(Collected data entries)
++++++

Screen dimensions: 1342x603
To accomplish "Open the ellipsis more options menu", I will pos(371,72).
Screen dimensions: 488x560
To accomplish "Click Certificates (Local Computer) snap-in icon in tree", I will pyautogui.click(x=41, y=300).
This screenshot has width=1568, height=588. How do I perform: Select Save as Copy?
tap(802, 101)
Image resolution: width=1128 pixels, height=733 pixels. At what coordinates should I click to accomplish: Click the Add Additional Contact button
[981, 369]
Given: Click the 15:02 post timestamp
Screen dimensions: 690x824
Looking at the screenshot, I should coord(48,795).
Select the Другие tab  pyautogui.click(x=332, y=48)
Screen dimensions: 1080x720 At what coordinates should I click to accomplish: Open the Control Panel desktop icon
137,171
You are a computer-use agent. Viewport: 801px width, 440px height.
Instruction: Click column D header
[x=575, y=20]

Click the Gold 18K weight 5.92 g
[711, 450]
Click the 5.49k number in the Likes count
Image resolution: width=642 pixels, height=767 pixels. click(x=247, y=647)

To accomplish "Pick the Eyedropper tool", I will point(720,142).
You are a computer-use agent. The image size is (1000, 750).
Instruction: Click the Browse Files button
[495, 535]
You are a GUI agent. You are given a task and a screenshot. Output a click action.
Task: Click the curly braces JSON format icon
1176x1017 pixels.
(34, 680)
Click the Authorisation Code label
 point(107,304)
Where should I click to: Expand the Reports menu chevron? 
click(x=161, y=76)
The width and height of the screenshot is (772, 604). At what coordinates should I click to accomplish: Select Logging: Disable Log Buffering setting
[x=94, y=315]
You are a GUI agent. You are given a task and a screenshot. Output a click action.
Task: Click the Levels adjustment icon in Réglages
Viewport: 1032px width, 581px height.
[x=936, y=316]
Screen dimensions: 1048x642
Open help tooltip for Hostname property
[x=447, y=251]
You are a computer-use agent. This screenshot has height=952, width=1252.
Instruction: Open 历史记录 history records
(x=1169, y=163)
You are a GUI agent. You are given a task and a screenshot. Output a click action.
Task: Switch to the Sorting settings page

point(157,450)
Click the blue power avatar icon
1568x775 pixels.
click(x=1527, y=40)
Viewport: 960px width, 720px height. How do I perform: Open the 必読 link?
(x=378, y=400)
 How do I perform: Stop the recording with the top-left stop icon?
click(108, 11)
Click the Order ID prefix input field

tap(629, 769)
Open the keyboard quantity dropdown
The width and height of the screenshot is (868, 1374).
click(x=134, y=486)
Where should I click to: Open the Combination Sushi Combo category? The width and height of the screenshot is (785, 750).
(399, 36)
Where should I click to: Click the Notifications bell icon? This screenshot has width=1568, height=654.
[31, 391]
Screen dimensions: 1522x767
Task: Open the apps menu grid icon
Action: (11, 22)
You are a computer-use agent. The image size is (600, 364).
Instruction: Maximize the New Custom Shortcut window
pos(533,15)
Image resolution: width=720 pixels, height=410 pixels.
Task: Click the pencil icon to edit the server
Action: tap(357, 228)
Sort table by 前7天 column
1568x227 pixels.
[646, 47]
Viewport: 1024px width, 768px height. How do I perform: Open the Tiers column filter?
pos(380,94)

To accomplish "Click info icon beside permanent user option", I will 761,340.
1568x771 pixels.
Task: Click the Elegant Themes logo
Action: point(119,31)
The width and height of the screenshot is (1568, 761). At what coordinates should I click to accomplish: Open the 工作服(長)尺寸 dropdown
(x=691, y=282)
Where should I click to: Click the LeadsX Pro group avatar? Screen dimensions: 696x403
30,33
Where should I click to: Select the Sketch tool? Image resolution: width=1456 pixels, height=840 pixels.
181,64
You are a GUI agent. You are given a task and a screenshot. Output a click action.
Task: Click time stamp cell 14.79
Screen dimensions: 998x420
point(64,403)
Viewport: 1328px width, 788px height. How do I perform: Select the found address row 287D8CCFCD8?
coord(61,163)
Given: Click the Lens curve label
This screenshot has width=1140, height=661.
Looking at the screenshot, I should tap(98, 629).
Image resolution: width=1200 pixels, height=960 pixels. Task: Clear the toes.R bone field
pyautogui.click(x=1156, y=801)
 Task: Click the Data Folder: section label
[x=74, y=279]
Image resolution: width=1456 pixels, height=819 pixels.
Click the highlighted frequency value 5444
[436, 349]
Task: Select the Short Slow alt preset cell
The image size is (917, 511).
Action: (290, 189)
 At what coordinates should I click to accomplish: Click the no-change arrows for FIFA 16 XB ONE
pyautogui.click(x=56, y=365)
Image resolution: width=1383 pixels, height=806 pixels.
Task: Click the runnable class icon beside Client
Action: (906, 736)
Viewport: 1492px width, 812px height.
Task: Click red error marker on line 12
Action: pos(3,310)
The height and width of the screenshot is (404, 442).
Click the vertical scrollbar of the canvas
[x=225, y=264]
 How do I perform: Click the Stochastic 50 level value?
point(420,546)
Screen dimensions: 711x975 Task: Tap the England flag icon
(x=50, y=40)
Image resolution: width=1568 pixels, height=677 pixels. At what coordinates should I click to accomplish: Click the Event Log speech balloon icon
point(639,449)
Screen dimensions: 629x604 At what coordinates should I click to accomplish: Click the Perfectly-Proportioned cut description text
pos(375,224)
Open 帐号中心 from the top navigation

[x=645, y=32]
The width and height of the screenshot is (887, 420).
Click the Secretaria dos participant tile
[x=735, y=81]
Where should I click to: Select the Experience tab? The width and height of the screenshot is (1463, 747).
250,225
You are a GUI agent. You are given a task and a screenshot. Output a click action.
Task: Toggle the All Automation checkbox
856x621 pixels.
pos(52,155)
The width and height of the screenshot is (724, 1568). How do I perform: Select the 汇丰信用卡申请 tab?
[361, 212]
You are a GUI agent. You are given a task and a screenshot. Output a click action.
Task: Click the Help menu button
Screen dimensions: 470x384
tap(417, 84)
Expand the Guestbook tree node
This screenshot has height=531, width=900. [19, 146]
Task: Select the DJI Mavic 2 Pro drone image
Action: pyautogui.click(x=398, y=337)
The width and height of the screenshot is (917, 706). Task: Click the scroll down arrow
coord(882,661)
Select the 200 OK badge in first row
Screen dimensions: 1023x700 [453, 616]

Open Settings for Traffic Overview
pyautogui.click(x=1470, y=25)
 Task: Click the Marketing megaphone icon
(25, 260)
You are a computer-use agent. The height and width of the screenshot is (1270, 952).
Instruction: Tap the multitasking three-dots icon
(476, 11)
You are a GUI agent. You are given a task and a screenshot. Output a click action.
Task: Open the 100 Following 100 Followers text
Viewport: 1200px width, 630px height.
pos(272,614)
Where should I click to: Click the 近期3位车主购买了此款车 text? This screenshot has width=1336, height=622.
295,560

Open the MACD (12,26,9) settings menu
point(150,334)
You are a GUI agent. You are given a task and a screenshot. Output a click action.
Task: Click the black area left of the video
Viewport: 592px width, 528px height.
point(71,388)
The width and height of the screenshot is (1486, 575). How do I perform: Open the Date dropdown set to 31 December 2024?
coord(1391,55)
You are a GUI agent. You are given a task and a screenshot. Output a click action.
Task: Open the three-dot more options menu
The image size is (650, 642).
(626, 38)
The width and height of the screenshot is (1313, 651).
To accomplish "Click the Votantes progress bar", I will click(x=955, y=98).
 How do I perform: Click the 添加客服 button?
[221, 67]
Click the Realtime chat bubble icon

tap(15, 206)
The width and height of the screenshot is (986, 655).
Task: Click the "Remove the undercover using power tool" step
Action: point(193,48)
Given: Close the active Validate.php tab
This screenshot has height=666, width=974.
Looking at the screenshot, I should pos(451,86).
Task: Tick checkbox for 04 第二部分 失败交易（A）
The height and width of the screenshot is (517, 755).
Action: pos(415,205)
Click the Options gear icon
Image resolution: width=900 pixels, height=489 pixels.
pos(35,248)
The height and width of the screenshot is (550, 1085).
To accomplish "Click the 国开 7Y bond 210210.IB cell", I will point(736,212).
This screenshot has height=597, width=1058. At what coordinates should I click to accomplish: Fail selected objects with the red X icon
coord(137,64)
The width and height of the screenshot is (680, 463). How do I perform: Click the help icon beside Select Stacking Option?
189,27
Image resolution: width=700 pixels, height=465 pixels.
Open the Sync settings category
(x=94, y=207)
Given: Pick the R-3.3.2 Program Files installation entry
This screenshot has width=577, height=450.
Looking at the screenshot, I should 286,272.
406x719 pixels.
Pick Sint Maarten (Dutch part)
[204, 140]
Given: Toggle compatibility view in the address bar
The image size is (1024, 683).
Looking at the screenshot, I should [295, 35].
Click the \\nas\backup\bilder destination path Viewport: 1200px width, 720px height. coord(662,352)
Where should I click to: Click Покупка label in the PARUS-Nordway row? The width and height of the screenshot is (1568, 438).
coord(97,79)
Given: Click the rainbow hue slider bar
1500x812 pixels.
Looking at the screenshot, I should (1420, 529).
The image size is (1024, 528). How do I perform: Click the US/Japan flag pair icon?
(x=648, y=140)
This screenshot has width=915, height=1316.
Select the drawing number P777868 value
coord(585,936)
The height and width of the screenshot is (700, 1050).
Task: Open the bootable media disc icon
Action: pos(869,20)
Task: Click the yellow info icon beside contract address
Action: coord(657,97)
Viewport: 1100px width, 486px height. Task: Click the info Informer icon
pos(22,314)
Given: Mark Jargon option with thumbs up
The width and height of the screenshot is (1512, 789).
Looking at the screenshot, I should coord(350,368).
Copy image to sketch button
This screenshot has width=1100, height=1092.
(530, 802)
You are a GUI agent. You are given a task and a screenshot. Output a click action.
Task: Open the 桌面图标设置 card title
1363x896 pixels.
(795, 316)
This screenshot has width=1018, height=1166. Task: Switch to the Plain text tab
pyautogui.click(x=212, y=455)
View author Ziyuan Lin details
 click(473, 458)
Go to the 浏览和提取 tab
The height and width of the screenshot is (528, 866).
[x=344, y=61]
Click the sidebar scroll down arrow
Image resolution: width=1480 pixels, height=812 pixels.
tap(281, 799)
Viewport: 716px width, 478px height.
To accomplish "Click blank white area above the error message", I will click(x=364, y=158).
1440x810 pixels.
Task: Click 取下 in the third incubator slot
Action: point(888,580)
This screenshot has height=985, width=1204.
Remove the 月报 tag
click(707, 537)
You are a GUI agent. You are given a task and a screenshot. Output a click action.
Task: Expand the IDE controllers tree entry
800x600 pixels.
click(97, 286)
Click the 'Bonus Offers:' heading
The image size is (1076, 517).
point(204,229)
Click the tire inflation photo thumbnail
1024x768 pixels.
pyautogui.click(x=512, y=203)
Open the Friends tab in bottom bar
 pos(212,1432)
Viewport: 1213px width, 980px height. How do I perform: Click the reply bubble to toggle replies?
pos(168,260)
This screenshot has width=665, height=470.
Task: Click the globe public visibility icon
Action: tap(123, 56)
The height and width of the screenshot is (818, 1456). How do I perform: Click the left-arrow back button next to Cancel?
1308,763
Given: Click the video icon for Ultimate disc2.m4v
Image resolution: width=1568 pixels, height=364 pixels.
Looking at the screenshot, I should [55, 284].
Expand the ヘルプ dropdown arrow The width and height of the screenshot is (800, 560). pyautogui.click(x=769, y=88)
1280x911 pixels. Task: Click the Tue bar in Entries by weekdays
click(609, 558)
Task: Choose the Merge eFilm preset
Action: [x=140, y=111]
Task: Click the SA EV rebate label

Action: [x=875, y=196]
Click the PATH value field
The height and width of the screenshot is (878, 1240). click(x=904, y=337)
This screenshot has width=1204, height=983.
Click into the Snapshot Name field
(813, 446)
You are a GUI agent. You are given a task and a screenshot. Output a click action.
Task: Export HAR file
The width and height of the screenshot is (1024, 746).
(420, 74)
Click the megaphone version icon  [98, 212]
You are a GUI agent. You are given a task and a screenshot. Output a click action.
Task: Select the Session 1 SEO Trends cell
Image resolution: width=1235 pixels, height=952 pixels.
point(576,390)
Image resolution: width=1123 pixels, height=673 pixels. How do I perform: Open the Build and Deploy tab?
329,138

++++++

What the task requires. Wherever a line of the data holds "cell", copy that line.

Solution to this problem.
Task: Click time stamp cell 14.79
Task: Select the Short Slow alt preset cell
To accomplish "Click the 国开 7Y bond 210210.IB cell", I will point(736,212).
Task: Select the Session 1 SEO Trends cell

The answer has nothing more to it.